/** 
* @file:   README
* CVS:     $Id$
* @author: Asim YarKhan yarkhan@icl.utk.edu
* @author: Heike McCraw mccraw@icl.utk.edu
* @defgroup papi_components Components
* @brief Component Specific Readme file: CUDA
*/

/** @page component_readme Component Readme 

@section Component Specific Information

cuda/ 
The PAPI CUDA component is a hardware performance counter
measurement technology for the NVIDIA CUDA platform which provides
access to the hardware counters inside the GPU. PAPI CUDA is based on
CUPTI support in the NVIDIA driver library. In any environment where
the CUPTI-enabled driver is installed, the PAPI CUDA component should
be able to provide detailed performance counter information regarding
events on the GPU kernels.  

NOTE: To use this PAPI CUDA component, there is a difference from
standard PAPI usage.  When adding PAPI events to the CUDA component,
each event needs to be added from the correct CUDA context.  
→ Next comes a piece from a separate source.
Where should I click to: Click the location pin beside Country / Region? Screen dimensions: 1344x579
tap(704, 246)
NOTE: In order to disable and destroy the CUDA eventGroup properly,
the user has to call PAPI_cleanup_eventset( EventSet ) before calling
PAPI_shutdown() in the application. This is important since it also
frees the performance monitoring hardware on the GPU.

How to install PAPI with the CUDA component?
-------------------------------------------- 
This PAPI CUDA has been developed using CUDA version 6.5 and the
associated CUPTI library. CUPTI is released with the CUDA Tools SDK.
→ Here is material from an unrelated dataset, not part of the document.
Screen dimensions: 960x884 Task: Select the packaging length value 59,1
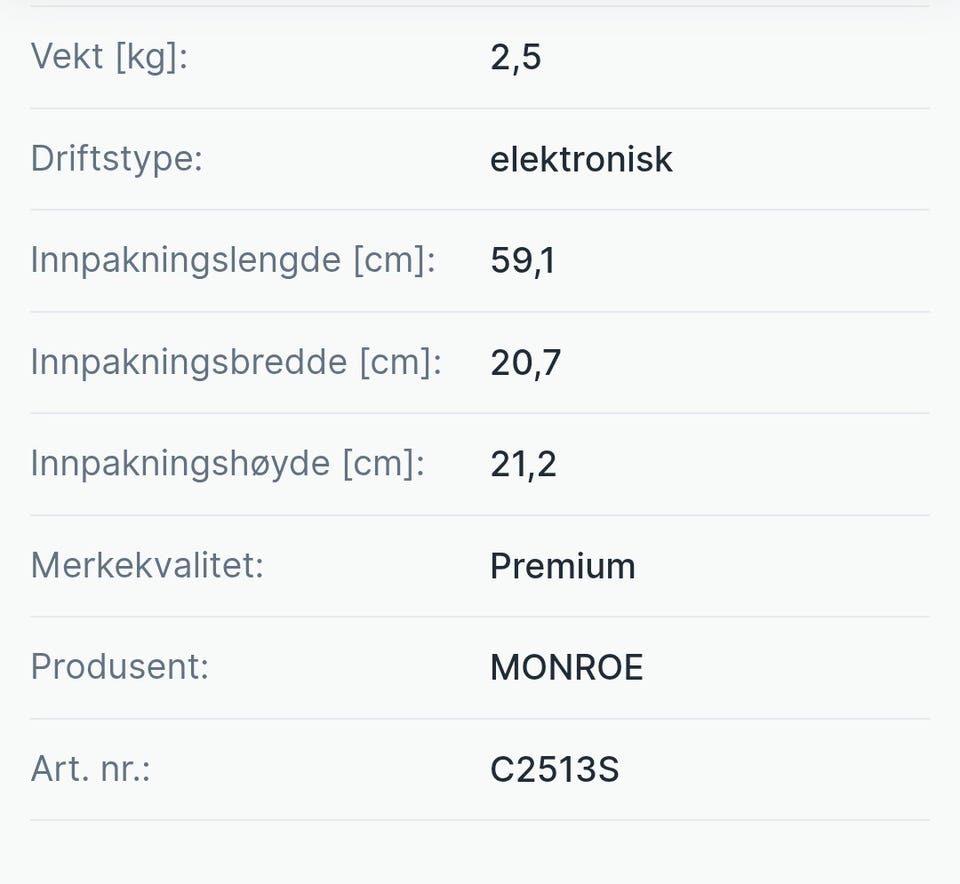tap(522, 261)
Before running the CUDA component, the configure script for the CUDA
component must be executed in order to generate the Makefile which
contains the configuration settings. This script needs to be executed
only once. The CUDA configure script requires the user to specify the
following configuration settings:
    % cd < latest-papi-version >/src/components/cuda
    % ./configure --with-cuda_incdir=< CUDA INCLUDE PATH > --with-cupti_incdir=< CUPTI INCLUDE PATH > --with-cupti_libdir=< CUPTI LIBRARY PATH >

Furthermore, the CUDA component will be added to PAPI during the
configuration of PAPI by adding the '--with-components=cuda' command
line option to configure.
    % ./configure --prefix=< your_choice > --with-components=cuda

Attempting to add the CUDA component to PAPI - without running the
configure script for the CUDA component first - will result in a
compilation error because the PAPI build environment will be unable to
find the Makefile for the CUDA component.

For general information on how to create and run components, the user
is referred to the INSTALL.txt section "CREATING AND RUNNING
COMPONENTS".

NOTE: To use this PAPI CUDA component, there is a difference from
standard PAPI usage.  When adding PAPI events to the CUDA component,
each event needs to be added from the correct CUDA context.

For example, to measure an event such as "Tesla_K40c:2:inst_executed"
on CUDA device 2, the user needs to switch the CUDA context to that
device (e.g. cudaSetDevice( 2 )).  Then while the user is in the
context for device 2, add the event (e.g. PAPI_add_events ).

REPEAT NOTE: For each CUDA device, switch to that device and add the
events relevant to that device!

The PAPI-CUDA component requires this to become aware of the CUDA
contexts that will be used, and which context the user intends to use
for tracking events on a specific CUDA hardware.
*/